Exercise
Repeat the records exactly, so that each line matches the original.

--- Data supplied ---

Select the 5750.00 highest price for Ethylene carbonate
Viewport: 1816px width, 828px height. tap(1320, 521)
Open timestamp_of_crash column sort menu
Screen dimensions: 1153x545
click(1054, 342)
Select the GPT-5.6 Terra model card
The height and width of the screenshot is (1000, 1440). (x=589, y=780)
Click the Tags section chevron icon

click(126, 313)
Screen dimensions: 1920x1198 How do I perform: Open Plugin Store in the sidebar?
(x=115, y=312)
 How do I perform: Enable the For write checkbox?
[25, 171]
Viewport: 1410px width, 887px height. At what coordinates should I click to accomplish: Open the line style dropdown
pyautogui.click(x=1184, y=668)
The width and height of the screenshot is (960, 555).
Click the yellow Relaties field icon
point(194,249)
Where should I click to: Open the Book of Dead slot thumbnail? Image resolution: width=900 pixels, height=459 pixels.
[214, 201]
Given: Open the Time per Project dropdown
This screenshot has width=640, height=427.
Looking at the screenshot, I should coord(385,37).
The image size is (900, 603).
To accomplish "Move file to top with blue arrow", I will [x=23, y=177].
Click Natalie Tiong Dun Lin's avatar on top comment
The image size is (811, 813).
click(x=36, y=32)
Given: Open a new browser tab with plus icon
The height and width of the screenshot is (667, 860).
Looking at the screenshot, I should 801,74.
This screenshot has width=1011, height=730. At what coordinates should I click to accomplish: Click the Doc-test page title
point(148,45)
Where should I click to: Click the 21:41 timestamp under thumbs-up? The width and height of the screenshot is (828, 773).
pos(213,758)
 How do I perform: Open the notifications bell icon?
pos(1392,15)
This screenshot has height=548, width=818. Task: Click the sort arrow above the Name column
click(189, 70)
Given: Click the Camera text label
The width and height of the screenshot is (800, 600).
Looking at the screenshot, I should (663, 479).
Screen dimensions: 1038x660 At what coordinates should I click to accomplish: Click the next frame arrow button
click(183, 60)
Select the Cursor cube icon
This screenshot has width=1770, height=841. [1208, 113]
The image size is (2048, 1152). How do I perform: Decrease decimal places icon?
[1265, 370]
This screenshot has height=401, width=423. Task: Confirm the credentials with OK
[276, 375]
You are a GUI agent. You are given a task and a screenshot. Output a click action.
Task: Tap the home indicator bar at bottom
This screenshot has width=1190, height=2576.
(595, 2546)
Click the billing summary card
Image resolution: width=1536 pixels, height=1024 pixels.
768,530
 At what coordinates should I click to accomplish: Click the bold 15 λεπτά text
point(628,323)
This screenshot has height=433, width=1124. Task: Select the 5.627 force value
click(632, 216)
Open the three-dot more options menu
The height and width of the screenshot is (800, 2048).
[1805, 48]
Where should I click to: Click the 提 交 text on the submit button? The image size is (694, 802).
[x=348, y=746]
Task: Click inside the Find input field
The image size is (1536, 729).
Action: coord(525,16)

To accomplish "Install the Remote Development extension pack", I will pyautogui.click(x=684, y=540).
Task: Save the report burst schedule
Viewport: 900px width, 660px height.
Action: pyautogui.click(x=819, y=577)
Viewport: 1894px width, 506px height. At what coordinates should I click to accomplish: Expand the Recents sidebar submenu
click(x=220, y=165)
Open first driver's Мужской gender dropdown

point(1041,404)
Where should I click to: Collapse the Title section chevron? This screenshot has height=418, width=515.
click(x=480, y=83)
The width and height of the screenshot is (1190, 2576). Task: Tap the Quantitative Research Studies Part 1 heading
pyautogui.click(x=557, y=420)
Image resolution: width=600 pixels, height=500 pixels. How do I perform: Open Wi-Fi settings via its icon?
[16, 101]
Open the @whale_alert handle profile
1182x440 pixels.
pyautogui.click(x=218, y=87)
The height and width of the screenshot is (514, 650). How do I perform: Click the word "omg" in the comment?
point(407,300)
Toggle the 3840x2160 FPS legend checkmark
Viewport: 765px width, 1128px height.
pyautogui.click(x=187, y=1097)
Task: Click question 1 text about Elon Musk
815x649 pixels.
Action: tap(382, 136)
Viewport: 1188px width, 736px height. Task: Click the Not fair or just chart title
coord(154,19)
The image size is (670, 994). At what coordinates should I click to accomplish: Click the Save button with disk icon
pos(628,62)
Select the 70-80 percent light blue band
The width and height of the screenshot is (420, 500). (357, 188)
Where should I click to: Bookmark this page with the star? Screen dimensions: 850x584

---

Final answer
Select the 5750.00 highest price for Ethylene carbonate
Viewport: 1816px width, 828px height. tap(1320, 521)
Open timestamp_of_crash column sort menu
Screen dimensions: 1153x545
click(1054, 342)
Select the GPT-5.6 Terra model card
The height and width of the screenshot is (1000, 1440). (x=589, y=780)
Click the Tags section chevron icon

click(126, 313)
Screen dimensions: 1920x1198 How do I perform: Open Plugin Store in the sidebar?
(x=115, y=312)
 How do I perform: Enable the For write checkbox?
[25, 171]
Viewport: 1410px width, 887px height. At what coordinates should I click to accomplish: Open the line style dropdown
pyautogui.click(x=1184, y=668)
The width and height of the screenshot is (960, 555).
Click the yellow Relaties field icon
point(194,249)
Where should I click to: Open the Book of Dead slot thumbnail? Image resolution: width=900 pixels, height=459 pixels.
[214, 201]
Given: Open the Time per Project dropdown
This screenshot has width=640, height=427.
Looking at the screenshot, I should coord(385,37).
The image size is (900, 603).
To accomplish "Move file to top with blue arrow", I will [x=23, y=177].
Click Natalie Tiong Dun Lin's avatar on top comment
The image size is (811, 813).
click(x=36, y=32)
Given: Open a new browser tab with plus icon
The height and width of the screenshot is (667, 860).
Looking at the screenshot, I should 801,74.
This screenshot has width=1011, height=730. At what coordinates should I click to accomplish: Click the Doc-test page title
point(148,45)
Where should I click to: Click the 21:41 timestamp under thumbs-up? The width and height of the screenshot is (828, 773).
pos(213,758)
 How do I perform: Open the notifications bell icon?
pos(1392,15)
This screenshot has height=548, width=818. Task: Click the sort arrow above the Name column
click(189, 70)
Given: Click the Camera text label
The width and height of the screenshot is (800, 600).
Looking at the screenshot, I should (663, 479).
Screen dimensions: 1038x660 At what coordinates should I click to accomplish: Click the next frame arrow button
click(183, 60)
Select the Cursor cube icon
This screenshot has width=1770, height=841. [1208, 113]
The image size is (2048, 1152). How do I perform: Decrease decimal places icon?
[1265, 370]
This screenshot has height=401, width=423. Task: Confirm the credentials with OK
[276, 375]
You are a GUI agent. You are given a task and a screenshot. Output a click action.
Task: Tap the home indicator bar at bottom
This screenshot has width=1190, height=2576.
(595, 2546)
Click the billing summary card
Image resolution: width=1536 pixels, height=1024 pixels.
768,530
 At what coordinates should I click to accomplish: Click the bold 15 λεπτά text
point(628,323)
This screenshot has height=433, width=1124. Task: Select the 5.627 force value
click(632, 216)
Open the three-dot more options menu
The height and width of the screenshot is (800, 2048).
[1805, 48]
Where should I click to: Click the 提 交 text on the submit button? The image size is (694, 802).
[x=348, y=746]
Task: Click inside the Find input field
The image size is (1536, 729).
Action: coord(525,16)

To accomplish "Install the Remote Development extension pack", I will pyautogui.click(x=684, y=540).
Task: Save the report burst schedule
Viewport: 900px width, 660px height.
Action: pyautogui.click(x=819, y=577)
Viewport: 1894px width, 506px height. At what coordinates should I click to accomplish: Expand the Recents sidebar submenu
click(x=220, y=165)
Open first driver's Мужской gender dropdown

point(1041,404)
Where should I click to: Collapse the Title section chevron? This screenshot has height=418, width=515.
click(x=480, y=83)
The width and height of the screenshot is (1190, 2576). Task: Tap the Quantitative Research Studies Part 1 heading
pyautogui.click(x=557, y=420)
Image resolution: width=600 pixels, height=500 pixels. How do I perform: Open Wi-Fi settings via its icon?
[16, 101]
Open the @whale_alert handle profile
1182x440 pixels.
pyautogui.click(x=218, y=87)
The height and width of the screenshot is (514, 650). How do I perform: Click the word "omg" in the comment?
point(407,300)
Toggle the 3840x2160 FPS legend checkmark
Viewport: 765px width, 1128px height.
pyautogui.click(x=187, y=1097)
Task: Click question 1 text about Elon Musk
815x649 pixels.
Action: tap(382, 136)
Viewport: 1188px width, 736px height. Task: Click the Not fair or just chart title
coord(154,19)
The image size is (670, 994). At what coordinates should I click to accomplish: Click the Save button with disk icon
pos(628,62)
Select the 70-80 percent light blue band
The width and height of the screenshot is (420, 500). (357, 188)
Where should I click to: Bookmark this page with the star? Screen dimensions: 850x584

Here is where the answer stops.